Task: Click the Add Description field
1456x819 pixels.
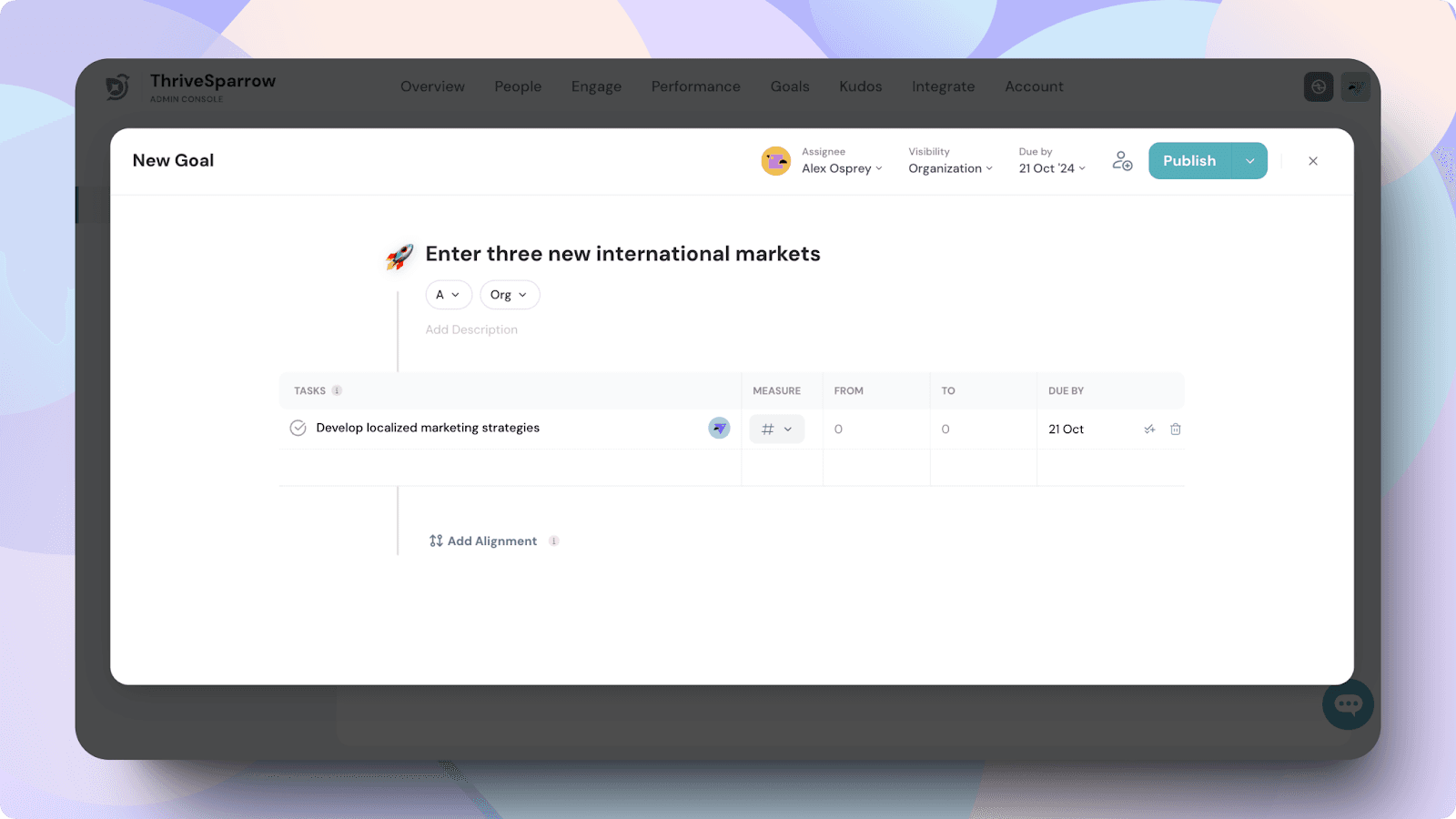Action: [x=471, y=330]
* * *
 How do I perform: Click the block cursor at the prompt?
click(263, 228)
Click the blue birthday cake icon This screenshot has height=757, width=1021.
---
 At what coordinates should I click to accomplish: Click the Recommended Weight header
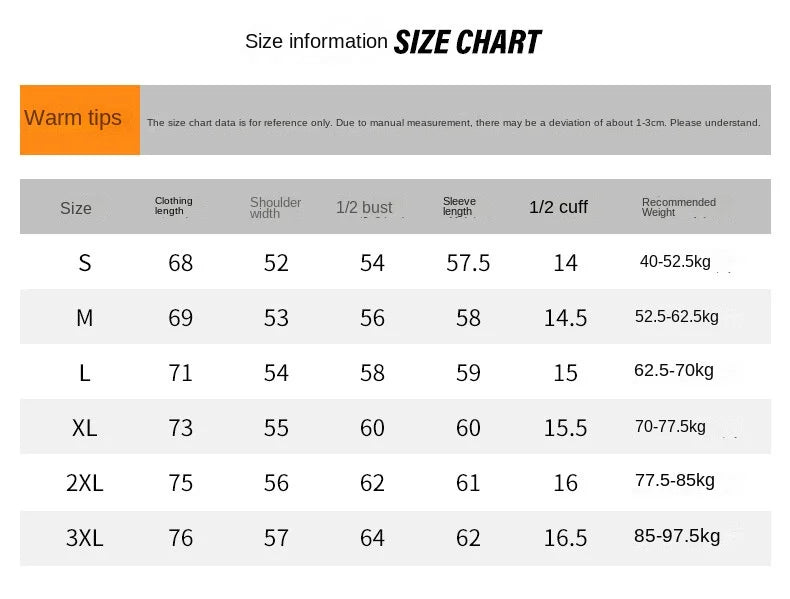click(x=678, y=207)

*Prompt*
Can you write out the data from the line with "How do I perform: Click" to the line with "Click the blue", swapping "birthday cake" for "gift box" and leaving everything else unchanged?

*Written response*
 How do I perform: Click the block cursor at the prompt?
click(263, 228)
Click the blue gift box icon This screenshot has height=757, width=1021.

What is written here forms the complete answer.